---
tags: jserv, 2023-arch, RISC-V
---
# Assignment2: GNU Toolchain
contributed by freshLiver
## TODO
- Memory Efficiency
- Loop unrolling
## Why
In assignment 1, I choose a floating-point related topic as my homework 1, so this time I want to choose another topic.

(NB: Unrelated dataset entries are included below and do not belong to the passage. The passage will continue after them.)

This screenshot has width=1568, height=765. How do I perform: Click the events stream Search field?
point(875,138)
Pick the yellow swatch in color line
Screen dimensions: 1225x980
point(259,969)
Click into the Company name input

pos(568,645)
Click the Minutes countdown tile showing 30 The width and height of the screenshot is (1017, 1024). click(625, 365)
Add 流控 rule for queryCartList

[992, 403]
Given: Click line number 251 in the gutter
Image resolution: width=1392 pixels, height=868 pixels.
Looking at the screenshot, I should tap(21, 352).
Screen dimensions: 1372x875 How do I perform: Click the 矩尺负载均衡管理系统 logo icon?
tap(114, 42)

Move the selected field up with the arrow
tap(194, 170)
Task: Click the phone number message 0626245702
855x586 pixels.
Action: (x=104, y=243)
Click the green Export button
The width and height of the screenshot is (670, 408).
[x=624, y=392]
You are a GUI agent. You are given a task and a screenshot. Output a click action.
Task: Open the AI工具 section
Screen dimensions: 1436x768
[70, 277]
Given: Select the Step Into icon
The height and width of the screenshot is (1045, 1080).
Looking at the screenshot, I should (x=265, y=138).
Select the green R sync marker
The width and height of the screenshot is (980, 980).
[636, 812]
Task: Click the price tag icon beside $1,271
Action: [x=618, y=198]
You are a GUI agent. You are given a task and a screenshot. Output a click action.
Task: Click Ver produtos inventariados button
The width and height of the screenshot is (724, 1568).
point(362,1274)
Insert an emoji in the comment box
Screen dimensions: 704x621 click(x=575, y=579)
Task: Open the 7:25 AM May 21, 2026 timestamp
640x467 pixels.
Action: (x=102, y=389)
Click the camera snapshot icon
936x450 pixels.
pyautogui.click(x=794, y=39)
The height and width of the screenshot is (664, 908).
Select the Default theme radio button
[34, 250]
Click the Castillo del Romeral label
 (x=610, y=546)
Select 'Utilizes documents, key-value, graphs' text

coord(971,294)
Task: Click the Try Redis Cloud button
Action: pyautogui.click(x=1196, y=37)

And I remember this person (`fewletter`) modify my simplefs notes several months ago, so I choose this topic.
## Setup
### Compile C Code
```bash
cd /tmp
git clone https://github.com/fewletter/CAHW && cd CAHW/HW1
riscv-none-elf-gcc -march=rv32i -mabi=ilp32 -o VariableByte.elf VariableByte.c
```
Then, check the report of `riscv-none-elf-readelf -h VariableByte.elf`:
```text
ELF Header:
Magic: 7f 45 4c 46 01 01 01 00 00 00 00 00 00 00 00 00
Class: ELF32
Data: 2's complement, little endian
Version: 1 (current)
OS/ABI: UNIX - System V
ABI Version: 0
Type: EXEC (Executable file)
Machine: RISC-V
Version: 0x1
Entry point address: 0x100d8
Start of program headers: 52 (bytes into file)
Start of section headers: 98872 (bytes into file)
Flags: 0x0
Size of this header: 52 (bytes)
Size of program headers: 32 (bytes)
Number of program headers: 3
Size of section headers: 40 (bytes)
Number of section headers: 15
Section header string table index: 14
```
And try to run the binary with the `rv32emu VariableByte.elf`:
```text
2
Encoded Bytes: 8100
Encoded Bytes: ffffff7f
Encoded Bytes: ffffff7f ffffffff
inferior exit code 0
```
To check the execution cycles of this program, we need to add the following c code to the original c code:
```c
#include <stdint.h>
typedef uint64_t ticks;
static inline ticks getticks(void)
{
uint64_t result;
uint32_t l, h, h2;
asm volatile("rdcycleh %0\n"
"rdcycle %1\n"
"rdcycleh %2\n"
"sub %0, %0, %2\n"
"seqz %0, %0\n"
"sub %0, zero, %0\n"
"and %1, %1, %0\n"
: "=r"(h), "=r"(l), "=r"(h2));
result = (((uint64_t)h) << 32) | ((uint64_t)l);
return result;
}
```
And sightly modify the main function:
```c
int main() {
ticks start = getticks(), end;
... // not modified
end = getticks();
printf("cycles: %llu\n", end - start);
return 0;
}
```
Then, recompile and execute:
```bash
riscv-none-elf-gcc -march=rv32i -mabi=ilp32 -o VariableByte.elf VariableByte.c
rv32emu VariableByte.elf
```
Now we can see the execution cycles of this program:
```text
2
Encoded Bytes: 8100
Encoded Bytes: ffffff7f
Encoded Bytes: ffffff7f ffffffff
cycles: 9895
inferior exit code 0
```
### Execute Handwritten Assembly
To execute the handwritten assembly code in the rv32emu, we need to solve some problems:
#### Environment Calls
:::warning
There are several `div` instructions used in the handwritten assembly code, so we can't compile the assembly code with only RV32I instructions.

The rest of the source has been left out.